Originally Posted by BuckeyeNut
The whole argument is BS...............
You need to be good enough to keep the ball in play from the tee............get it on or around the greens in reg....and in the cup. Pretty GDamn simple. Nobody gets near scratch without short game...........
Nobody disputes that you can't get to scratch without a really good short game, but what is being said in the research is that the long game gets you in position to play well. I think that your handicap pretty much says you can depend upon your long game, and that your good and bad days might statistically depend more upon your short game.
Originally Posted by flopster
They say the long game is more important, all I know is that every aspect of the game is important because the difference between breaking 80 and even par could just be a couple missed 3 footers, a chili dip, and a bladed explosion.Errant tee shots can sometimes be recovered same as tugging an iron left of the green can be made up with a good chip and putt.One other reason I have a hard time agreeing long game is more important is that short game is what you do last at any hole and can carry over into the next a lot of times, bad drives and poor irons can be forgotten with a solid short game.

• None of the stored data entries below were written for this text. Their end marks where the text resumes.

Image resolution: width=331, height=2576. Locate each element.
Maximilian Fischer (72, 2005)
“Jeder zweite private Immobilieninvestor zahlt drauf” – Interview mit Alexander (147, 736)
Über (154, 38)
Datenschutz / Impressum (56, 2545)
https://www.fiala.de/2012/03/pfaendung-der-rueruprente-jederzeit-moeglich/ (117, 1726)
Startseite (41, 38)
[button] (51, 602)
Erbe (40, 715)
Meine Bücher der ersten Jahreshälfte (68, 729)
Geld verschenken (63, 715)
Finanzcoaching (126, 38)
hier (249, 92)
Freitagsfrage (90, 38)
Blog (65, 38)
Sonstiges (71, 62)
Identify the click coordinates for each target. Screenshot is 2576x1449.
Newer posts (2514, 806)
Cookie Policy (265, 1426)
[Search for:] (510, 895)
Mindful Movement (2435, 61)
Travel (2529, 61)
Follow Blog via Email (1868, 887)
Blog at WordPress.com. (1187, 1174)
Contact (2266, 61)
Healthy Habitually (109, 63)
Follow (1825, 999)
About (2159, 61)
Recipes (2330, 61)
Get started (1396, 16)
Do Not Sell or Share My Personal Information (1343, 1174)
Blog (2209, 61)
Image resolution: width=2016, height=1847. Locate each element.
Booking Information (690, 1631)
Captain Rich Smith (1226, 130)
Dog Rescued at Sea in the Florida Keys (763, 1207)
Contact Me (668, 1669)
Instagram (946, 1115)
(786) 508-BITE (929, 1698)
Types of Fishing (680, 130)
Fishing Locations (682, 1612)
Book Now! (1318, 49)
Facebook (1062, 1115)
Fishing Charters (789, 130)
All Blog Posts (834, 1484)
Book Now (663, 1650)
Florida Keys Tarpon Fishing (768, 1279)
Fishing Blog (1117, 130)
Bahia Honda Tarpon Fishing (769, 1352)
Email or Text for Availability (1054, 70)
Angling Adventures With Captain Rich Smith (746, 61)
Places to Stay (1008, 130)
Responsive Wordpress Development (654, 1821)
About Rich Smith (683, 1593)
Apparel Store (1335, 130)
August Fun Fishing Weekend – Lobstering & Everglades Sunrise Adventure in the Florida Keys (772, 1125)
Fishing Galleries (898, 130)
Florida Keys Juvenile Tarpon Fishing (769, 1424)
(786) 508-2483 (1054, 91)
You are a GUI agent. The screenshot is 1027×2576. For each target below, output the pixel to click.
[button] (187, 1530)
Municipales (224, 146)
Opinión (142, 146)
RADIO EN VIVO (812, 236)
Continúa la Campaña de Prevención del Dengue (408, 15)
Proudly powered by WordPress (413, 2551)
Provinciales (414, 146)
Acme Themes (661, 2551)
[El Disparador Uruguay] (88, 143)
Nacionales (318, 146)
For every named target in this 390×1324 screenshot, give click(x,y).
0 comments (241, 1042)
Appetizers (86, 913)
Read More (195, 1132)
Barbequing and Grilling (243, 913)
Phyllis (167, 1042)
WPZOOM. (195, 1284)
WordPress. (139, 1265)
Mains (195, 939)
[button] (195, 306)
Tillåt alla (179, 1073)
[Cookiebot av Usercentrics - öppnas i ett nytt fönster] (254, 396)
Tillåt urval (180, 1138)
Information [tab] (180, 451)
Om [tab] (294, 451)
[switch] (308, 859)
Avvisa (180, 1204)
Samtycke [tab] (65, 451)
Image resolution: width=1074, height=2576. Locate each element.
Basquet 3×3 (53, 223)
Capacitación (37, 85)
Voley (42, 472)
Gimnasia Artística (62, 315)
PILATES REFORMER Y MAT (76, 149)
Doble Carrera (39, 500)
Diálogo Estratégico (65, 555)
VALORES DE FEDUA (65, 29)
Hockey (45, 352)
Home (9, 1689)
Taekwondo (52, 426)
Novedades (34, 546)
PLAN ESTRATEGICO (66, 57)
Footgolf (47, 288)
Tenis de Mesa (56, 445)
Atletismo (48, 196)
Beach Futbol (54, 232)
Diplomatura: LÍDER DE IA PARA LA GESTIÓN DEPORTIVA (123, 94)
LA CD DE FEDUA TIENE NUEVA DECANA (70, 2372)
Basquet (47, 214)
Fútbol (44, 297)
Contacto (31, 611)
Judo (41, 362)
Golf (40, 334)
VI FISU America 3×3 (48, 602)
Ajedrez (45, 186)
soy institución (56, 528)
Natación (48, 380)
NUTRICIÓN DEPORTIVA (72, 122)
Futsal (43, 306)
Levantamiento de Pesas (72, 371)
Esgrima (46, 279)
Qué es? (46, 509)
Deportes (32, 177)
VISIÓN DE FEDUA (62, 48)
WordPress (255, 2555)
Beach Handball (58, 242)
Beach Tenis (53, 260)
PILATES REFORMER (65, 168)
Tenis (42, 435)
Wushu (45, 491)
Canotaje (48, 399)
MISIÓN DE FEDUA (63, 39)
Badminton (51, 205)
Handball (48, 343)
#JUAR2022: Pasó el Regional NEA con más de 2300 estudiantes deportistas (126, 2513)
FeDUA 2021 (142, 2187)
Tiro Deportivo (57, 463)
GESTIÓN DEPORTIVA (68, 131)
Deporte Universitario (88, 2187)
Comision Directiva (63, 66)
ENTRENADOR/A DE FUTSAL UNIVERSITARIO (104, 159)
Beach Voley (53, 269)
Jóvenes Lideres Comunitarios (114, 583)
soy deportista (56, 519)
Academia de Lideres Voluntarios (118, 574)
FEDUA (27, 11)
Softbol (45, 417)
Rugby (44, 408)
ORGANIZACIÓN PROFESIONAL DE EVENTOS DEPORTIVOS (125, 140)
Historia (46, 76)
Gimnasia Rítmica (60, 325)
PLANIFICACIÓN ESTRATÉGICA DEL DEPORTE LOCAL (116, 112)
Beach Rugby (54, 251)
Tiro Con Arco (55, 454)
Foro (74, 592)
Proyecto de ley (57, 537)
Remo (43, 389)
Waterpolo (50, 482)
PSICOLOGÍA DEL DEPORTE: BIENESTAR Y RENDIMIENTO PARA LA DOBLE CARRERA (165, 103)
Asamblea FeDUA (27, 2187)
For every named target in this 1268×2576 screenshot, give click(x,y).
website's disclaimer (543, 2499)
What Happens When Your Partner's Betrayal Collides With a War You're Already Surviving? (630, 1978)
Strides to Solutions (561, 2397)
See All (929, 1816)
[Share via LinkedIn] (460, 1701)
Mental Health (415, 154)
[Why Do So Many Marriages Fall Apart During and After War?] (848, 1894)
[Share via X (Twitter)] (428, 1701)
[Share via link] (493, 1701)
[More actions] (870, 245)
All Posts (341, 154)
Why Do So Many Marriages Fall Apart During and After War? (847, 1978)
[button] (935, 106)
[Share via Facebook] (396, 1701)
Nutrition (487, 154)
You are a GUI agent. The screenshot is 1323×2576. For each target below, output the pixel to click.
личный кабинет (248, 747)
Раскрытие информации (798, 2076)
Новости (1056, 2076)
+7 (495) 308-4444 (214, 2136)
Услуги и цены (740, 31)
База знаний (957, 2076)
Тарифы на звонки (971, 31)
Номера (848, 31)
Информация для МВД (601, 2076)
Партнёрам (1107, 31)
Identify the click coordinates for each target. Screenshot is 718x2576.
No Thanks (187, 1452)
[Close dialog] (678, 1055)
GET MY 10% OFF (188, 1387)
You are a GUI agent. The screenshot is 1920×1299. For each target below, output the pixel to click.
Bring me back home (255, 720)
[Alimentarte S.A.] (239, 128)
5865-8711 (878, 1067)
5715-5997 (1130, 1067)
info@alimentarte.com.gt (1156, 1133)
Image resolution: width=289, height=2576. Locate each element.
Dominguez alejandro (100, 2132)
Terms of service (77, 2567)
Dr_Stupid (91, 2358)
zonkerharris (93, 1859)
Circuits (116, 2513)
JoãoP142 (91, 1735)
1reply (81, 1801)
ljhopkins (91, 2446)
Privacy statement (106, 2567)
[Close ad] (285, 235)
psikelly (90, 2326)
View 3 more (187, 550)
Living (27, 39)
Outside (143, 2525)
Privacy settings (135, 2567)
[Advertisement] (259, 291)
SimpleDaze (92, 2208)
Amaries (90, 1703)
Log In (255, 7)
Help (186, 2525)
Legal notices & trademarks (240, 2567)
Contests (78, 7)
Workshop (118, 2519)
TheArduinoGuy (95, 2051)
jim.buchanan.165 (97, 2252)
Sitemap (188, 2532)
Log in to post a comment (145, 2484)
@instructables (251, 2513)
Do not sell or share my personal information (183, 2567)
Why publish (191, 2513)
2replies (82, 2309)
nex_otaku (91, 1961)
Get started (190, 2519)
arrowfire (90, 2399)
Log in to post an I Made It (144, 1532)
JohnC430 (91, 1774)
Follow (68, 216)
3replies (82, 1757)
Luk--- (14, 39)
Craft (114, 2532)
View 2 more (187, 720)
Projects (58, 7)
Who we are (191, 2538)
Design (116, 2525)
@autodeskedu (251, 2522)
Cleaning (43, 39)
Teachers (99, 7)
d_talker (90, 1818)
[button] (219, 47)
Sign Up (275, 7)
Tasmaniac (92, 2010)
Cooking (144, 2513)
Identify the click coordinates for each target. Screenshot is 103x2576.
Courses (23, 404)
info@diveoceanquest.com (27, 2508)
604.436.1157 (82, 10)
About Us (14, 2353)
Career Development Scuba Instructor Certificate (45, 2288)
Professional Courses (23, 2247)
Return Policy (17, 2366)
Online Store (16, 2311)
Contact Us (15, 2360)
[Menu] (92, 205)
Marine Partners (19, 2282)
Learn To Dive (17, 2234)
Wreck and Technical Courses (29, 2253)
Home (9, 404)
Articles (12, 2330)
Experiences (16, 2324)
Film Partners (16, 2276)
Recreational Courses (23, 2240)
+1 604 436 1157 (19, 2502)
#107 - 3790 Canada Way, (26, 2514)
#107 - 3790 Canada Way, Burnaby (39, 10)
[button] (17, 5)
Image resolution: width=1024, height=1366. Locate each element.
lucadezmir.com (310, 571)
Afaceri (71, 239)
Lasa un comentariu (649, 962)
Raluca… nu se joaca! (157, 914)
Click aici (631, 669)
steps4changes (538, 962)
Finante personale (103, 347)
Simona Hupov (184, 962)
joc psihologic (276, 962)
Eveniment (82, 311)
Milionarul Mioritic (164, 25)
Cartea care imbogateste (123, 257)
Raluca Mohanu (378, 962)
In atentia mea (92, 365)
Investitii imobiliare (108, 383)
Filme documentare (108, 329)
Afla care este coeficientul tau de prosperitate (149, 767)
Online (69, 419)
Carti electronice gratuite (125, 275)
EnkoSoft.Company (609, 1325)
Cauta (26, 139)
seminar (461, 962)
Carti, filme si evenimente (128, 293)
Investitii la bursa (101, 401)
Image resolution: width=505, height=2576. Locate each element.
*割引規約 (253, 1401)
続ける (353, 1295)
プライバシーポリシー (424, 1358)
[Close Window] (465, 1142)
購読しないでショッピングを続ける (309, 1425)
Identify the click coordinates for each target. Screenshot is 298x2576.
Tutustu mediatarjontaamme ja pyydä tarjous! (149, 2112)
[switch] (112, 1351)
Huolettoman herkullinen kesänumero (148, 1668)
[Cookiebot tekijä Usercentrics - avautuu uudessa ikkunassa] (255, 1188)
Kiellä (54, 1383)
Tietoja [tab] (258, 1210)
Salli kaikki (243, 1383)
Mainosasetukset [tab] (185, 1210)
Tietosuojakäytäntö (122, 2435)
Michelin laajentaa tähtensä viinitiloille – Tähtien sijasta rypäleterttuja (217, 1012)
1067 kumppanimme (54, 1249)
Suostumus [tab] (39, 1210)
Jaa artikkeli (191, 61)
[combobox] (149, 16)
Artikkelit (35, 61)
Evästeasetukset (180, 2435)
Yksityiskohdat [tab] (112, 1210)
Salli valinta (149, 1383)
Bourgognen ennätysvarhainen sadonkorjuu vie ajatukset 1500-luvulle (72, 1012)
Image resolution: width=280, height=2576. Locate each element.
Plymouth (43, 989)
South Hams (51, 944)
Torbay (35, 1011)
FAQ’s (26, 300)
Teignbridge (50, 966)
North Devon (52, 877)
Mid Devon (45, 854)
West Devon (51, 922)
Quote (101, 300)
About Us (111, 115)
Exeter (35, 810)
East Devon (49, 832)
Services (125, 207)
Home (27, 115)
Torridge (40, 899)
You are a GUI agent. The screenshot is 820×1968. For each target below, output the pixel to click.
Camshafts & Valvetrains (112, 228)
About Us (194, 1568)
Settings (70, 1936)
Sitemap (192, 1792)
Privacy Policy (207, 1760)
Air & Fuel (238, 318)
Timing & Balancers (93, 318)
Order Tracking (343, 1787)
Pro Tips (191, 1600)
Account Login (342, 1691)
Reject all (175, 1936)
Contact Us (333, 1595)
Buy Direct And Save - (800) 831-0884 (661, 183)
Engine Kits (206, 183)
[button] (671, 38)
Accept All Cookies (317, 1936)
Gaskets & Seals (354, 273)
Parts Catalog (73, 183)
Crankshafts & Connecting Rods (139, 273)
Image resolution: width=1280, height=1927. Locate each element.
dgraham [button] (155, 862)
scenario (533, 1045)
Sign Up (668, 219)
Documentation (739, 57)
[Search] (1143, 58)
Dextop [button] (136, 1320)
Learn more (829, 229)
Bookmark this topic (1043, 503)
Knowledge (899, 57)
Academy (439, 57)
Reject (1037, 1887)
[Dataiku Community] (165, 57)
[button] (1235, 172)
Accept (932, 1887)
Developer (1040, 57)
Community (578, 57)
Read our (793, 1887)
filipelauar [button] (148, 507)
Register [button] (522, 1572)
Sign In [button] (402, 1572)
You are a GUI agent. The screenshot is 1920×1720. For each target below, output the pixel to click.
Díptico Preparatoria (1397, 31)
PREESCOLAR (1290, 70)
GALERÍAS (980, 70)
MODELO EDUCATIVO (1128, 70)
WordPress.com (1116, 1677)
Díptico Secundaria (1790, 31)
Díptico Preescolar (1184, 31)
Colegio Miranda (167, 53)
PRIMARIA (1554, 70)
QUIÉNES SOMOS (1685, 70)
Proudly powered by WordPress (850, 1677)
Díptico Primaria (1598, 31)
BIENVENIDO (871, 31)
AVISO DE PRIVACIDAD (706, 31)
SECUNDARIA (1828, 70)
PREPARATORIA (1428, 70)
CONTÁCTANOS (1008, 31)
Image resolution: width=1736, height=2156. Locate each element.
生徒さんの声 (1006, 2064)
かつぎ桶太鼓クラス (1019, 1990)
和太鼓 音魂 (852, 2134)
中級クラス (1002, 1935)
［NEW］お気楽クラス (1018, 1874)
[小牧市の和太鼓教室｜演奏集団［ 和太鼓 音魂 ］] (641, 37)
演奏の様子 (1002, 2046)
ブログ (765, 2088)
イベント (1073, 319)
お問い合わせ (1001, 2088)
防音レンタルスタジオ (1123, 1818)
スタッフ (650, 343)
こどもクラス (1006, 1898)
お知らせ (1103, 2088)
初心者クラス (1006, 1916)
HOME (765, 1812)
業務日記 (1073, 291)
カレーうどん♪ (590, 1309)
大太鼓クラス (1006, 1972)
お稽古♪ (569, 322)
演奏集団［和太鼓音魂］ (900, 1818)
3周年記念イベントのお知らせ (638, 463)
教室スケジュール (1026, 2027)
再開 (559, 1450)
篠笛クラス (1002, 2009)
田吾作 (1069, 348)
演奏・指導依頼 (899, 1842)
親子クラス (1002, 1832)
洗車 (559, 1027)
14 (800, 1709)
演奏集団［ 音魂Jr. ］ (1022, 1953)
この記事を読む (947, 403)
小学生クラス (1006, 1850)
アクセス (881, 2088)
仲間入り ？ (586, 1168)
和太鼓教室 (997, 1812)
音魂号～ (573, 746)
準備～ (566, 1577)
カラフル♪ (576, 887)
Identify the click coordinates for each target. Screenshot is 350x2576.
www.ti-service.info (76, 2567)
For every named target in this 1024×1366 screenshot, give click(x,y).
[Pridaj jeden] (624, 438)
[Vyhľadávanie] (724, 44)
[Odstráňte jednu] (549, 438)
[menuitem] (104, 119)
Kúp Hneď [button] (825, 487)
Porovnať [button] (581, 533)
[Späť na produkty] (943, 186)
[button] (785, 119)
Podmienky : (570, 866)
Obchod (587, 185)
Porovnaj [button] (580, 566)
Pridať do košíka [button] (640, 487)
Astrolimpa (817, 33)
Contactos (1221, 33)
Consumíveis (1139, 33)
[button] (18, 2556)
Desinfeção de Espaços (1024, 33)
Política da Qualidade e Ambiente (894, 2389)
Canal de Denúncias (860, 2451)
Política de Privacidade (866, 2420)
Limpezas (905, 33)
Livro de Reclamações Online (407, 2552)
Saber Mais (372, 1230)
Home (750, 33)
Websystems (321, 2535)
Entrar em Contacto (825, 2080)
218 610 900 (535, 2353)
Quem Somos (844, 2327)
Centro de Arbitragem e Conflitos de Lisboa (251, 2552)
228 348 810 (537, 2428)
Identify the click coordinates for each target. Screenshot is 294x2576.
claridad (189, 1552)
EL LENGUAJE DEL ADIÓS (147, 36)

No one is really saying anything, we are looking at the conclusion Dr. Broadie made from the data he took at his country club. It seems that the long game gives you a better chance for a lower score. His statement further concludes that if you had any shot from a tour pro, it would be from more than 100 yards away.
The argument is that it underscores the standard teaching that "the key to low golf scores is a good short game".
Some of us made conclusions based upon our own experiences, myself included, that when our long game is on we score better. I know that when I was playing two weeks ago, I hit relaxed off the tee and got decent distances on the fairway. Last week, I got more aggressive (and much longer) with my tee shots, and scored worse because I ended up in bad places (like the next tee box, in one case). My irons and short game were better last week, but I still scored worse.
In my "isolated" example, my scoring results have correlated very well with Dr. Broadie's conclusion.